Has this guy elevated his public profile while serving as president of the United States? Has he risen to the standards his high office demands? Hardly. He’s just The Donald.

Love, not hate, fuels anti-Trump rhetoric

I am an old-fashioned fellow in many respects.

I love pageantry. I love singing the National Anthem. I enjoy military parades. I take pleasure in shaking the hands of World War II and Korean War veterans. I revere political tradition and decorum.

Thus, when I criticize Donald J. Trump, it is not out of hate — as some critics of this blog seem to believe — but out of love. Not for the president, mind you. But for the office he occupies and my love of the tradition he has managed to trash almost since the moment he pulled his hand off the Bible at his inauguration.

Critics of this blog purport to read my mind and delve into my heart when they accuse me of spewing hate-filled rhetoric. The thing is, they don’t know me. Some of ’em, though, do like referring to me by my first name, as if to suggest some form of faux familiarity with me. They don’t understand why I say what I do about the president.

One does not go to war for a country he hates. He does so out of love for the country. I got the call to go to war for my country in 1969. I didn’t do so gladly, but out of a sense of duty to the nation that ordered me to go far away and participate in a war that was raging when I arrived and was still raging when I left.

It’s my love of country that fuels my anger today at what I see happening to our political institutions, to our national mood, to the tribalism that has consumed so much of the dialogue between and among various segments of our vast and diverse population.

Who’s responsible for that? It has to stem from our national leadership. It comes from the very top of the political food chain. It starts in the White House, where Donald Trump now resides. It festers in the policies coming from the Oval Office, where the president makes command decisions.

Do I love what I see and hear coming from the White House these days? No! Of course not!

Hatred, though, is not the spark that ignites the rhetoric coming from this blog. It is a deeply held love of country. I want a return to the tradition that I grew up admiring and revering. It cannot happen until we get a change in the leadership at the top of the political chain of command.

I don’t expect to change the minds of critics who’ll continue to ascribe hatred to the rhetoric they will read here. However, it is how I feel. Take it or leave it.

Time for a vow on Trump posts

I have struggled a bit with this, but I am going to make a vow that I hope I’ll be able to keep as it regards future blog posts on Donald J. Trump.

It is that I need to stop making specific reference to my view of Trump’s complete, absolute and abject unfitness for the office he has occupied for nearly three years.

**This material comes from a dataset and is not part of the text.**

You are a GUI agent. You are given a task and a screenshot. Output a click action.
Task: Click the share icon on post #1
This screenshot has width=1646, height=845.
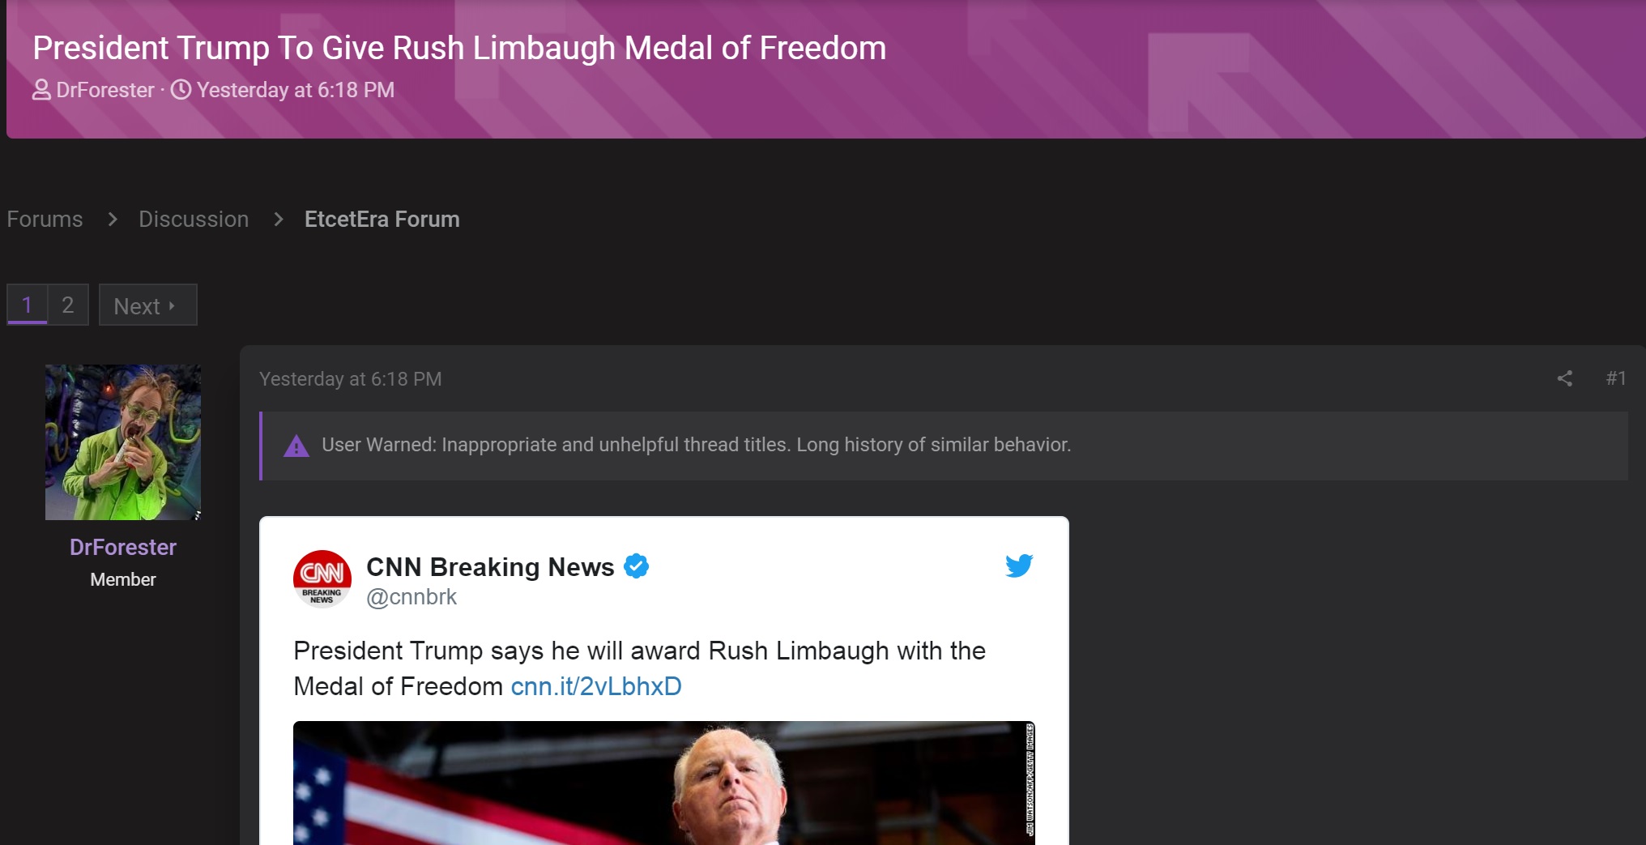[x=1564, y=378]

It is abundantly clear to me — it has been clear for some time, actually — that I ain’t changing the minds of those who disagree with me. Those who continue to support Trump are likely to keep doing so until hell freezes over. Even then, I am not entirely certain their minds will be swayed.

Trump once boasted he could “shoot someone on Fifth Avenue” and he wouldn’t lose any votes. Those of us who weren’t stunned speechless at such idiocy laughed out loud. “Yeah, you tell ’em, Donald!” they said between guffaws.

So … I have decided to throw in the towel on that particular score. This blog will continue to look critically at Trump’s performance as president and at his conduct on the re-election campaign trail — presuming, of course, that his presidency survives the upcoming trial in the Senate on abuse of power and obstruction of Congress.

It’s just that I have grown weary of stating what I consider to be the obvious about his suitability as president. I am preaching to the proverbial choir to those who agree with me. To others, well, they are ignoring my angry rants. That’s their call.

If I ain’t gonna persuade ’em to what I believe is true, then I am no longer gonna try.

I intend to keep using this forum to make the case that we need to elect someone other than the incumbent to the nation’s highest office.